Un nuevo estudio internacional advierte que los arrecifes de coral podrían desaparecer de forma irreversible si no se toman medidas urgentes para frenar el calentamiento global. El informe, titulado Global Tipping Points 2025, analiza cómo los sistemas naturales del planeta se acercan a límites críticos que podrían provocar cambios permanentes.
El trabajo fue desarrollado por más de 160 expertos de distintas universidades e instituciones, bajo la coordinación de la Universidad de Exeter en el Reino Unido y con la participación del Instituto de Investigación sobre el Impacto Climático de Potsdam (PIK), entre otros centros de estudio.
Los científicos advierten que los arrecifes de coral de aguas cálidas serían los primeros ecosistemas en cruzar un punto de no retorno, seguidos por otros fenómenos en aumento como el derretimiento acelerado de glaciares, el deshielo de las capas polares, la pérdida de selvas tropicales y la alteración de las corrientes oceánicas.
El documento señala que los efectos del cambio climático no solo tendrán consecuencias locales —como el retroceso de glaciares o la pérdida de ecosistemas costeros—, sino también impactos de alcance global, afectando la estabilidad climática y la biodiversidad del planeta.

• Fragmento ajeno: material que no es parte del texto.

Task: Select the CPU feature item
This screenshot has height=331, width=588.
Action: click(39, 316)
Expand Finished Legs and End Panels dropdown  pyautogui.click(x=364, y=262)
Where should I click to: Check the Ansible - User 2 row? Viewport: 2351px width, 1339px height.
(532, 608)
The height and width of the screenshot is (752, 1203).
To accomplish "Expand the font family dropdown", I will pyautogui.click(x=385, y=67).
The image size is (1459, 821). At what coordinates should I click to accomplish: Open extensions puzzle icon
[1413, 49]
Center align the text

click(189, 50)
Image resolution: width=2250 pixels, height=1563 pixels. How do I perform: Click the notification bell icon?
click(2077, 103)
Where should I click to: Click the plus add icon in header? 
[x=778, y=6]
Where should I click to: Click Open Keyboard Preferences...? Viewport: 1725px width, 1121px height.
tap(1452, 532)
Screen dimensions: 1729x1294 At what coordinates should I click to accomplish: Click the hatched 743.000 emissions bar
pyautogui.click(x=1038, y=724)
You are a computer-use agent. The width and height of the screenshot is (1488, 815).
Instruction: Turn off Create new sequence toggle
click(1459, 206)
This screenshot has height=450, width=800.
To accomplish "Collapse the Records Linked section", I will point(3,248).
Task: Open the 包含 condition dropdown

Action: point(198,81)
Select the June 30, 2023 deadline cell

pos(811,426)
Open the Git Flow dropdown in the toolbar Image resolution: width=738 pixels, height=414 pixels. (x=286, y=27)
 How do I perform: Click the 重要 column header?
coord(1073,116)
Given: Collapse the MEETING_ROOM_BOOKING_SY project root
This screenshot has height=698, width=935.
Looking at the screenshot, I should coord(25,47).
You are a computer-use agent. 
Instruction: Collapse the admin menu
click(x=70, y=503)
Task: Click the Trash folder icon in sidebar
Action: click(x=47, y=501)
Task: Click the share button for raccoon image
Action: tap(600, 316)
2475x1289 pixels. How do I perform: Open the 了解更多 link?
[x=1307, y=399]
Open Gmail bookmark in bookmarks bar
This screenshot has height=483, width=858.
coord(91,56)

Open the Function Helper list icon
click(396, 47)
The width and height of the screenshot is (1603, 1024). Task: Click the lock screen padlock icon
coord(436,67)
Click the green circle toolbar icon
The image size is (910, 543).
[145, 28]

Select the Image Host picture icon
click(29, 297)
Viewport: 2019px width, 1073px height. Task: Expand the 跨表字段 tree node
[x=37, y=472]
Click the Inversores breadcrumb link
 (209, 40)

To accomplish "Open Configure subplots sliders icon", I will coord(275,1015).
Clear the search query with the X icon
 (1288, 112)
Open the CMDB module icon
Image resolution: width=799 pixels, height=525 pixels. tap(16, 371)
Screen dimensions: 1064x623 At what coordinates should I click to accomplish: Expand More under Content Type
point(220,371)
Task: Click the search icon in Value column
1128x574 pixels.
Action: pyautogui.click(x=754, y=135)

Actualmente, el aumento promedio de la temperatura mundial, estimado entre 1,3 y 1,4 grados Celsius, ya supera el límite de seguridad para la supervivencia de muchos corales. Además, otros elementos del sistema terrestre, como el permafrost, las capas de hielo de Groenlandia y la Antártida Occidental, o el giro subpolar del Atlántico Norte, podrían alcanzar su punto crítico con incrementos térmicos ligeramente mayores a 1,5 grados.
Los autores alertan sobre la posibilidad de que estos cambios desencadenen retroalimentaciones naturales que aceleren aún más el calentamiento global. También recalcan que la selva amazónica, una de las mayores reservas de biodiversidad del planeta, podría colapsar antes de lo previsto debido a la combinación del cambio climático y la deforestación.
El estudio concluye con un llamado urgente a los gobiernos y la comunidad internacional para reducir las emisiones y proteger los ecosistemas, antes de que se activen procesos irreversibles que comprometan el equilibrio ambiental global.